As a pediatrician I see many other preventable diseases. We see children with pneumonia, children with malnutrition, and we still have a lot of children with diarrhea. There have been many improvements in water supply and sanitation in Zimbabwe, but we still have challenges, especially in rural areas. When people (often women and girls) have to get fresh water from far away, and water is precious, then they cannot wash their hands regularly. And the hospitals themselves may not even have running water for hand washing, so it’s hard to prevent diseases from spreading.

It’s not just the patients who face challenges due to economic disadvantage; we also face a lot of shortages at the hospital. Right now we are facing a shortage of drugs, and supplies like gloves, sometimes even running water to wash our hands. When there isn’t even hand sanitizer, we bring our own to the wards. Because of a lack of funding, we cannot run all the tests we would like to run; So you have to use your clinical judgement to diagnose the condition and provide the appropriate treatment.

I’d like to see Zimbabwe become more self-sufficient in terms of producing its own medical equipment and drugs, but we’ve had a big setback since the economic meltdown. Now we are importing a lot of our drugs and equipment and as a result, we are spending a lot of money. So if we could make them ourselves,that would be good:Being innovative, embracing the technology, and utilizing the people that are educated in the country to come up with something new.

Once someone is educated they will make better choices about their lives and their health.

We need to use our educated population, but also work to ensure more people are getting an education. Once someone is educated they will make better choices about their lives and their health. Educated women they will bear fewer children, and they will understand the spacing of the pregnancies to benefit their health and that of their children. They are more likely to use family planning better. So being educated is utterly good in helping to prevent some of these illnesses I deal with. And of course, people want to have better access to health and education, so we can use that as a driving force for change.

Every day there are members of our the network going out into communities and empowering them with the knowledge and skills to improve their prospects in health and education.

As part of the CAMFED alumnae network (CAMA) I work with my CAMA sisters to invest in the next generation.
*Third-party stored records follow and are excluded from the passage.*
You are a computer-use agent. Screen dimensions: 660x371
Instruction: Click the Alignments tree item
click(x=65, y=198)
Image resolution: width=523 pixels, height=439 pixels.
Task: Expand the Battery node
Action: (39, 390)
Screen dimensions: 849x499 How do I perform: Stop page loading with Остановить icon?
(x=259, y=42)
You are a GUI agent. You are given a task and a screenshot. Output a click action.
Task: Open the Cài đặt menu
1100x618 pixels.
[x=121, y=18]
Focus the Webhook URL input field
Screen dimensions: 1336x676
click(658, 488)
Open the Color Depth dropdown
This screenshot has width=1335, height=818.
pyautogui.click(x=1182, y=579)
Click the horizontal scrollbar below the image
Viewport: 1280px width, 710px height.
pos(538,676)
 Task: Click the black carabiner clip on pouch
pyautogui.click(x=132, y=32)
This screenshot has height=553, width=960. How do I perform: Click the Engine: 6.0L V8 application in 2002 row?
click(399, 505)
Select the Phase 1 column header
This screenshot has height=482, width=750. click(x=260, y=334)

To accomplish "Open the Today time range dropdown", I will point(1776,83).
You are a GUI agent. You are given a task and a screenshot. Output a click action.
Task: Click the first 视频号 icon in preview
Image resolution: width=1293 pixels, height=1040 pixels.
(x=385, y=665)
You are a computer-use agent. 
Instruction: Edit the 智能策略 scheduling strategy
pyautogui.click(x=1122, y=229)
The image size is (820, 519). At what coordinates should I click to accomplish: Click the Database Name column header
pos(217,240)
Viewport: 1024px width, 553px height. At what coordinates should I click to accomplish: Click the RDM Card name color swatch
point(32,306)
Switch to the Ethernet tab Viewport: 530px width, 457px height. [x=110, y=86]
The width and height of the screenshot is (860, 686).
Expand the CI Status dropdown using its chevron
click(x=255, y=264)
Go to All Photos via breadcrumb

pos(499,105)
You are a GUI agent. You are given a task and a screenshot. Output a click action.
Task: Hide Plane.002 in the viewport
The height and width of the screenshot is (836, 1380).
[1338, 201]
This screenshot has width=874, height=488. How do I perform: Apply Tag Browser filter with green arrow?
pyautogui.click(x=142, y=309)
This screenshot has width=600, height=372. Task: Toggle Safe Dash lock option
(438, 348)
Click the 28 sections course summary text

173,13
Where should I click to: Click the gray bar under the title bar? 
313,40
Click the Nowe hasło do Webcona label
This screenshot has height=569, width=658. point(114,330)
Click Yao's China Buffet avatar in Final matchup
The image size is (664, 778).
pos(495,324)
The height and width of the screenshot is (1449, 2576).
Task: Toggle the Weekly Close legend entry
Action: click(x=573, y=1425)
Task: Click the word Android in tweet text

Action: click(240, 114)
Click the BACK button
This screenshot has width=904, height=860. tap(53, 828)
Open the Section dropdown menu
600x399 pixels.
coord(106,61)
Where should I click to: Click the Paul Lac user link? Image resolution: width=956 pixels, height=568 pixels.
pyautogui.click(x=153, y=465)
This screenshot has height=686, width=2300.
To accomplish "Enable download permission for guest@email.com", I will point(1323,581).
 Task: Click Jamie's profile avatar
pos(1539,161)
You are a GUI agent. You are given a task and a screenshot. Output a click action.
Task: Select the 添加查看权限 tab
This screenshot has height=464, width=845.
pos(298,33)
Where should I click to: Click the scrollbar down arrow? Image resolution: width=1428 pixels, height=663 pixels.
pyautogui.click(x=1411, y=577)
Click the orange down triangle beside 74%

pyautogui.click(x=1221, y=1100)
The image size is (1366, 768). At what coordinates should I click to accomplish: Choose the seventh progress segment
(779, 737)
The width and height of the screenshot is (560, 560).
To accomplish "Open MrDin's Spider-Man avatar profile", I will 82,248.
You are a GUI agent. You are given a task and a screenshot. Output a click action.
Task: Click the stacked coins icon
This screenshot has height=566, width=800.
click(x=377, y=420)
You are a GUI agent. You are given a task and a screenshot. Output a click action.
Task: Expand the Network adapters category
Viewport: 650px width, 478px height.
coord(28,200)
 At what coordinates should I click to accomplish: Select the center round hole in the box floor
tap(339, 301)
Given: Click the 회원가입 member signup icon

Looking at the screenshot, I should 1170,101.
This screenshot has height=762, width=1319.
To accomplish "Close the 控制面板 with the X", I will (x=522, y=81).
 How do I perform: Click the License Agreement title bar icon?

Every day there are members of our network going out into communities and empowering them with the knowledge and skills to improve their prospects in health and education. It is so important to involve community members, we start with the community and go up the ladder. By engaging them we can do amazing things that are really important for the health and wellbeing of their children, enabling them to stay in education. For example, starting feeding programs in schools, improving sanitation facilities and breaking down cultural taboos, so that young people can access comprehensive sexuality education.

CAMA has been driving these changes for 20 years now. Of course there are still many challenges, but we are giving hope to girls and to their communities. With CAMA we can conquer the world!

 


 

Dr. Runyararo Mano (nee Mashingaidze) is a founding member of CAMFED’s CAMA alumnae network, and was working as a ‘Young Investigator’ at the University of Buffalo’s Center for Integrated Global Biomedical Sciences when she shared this blog.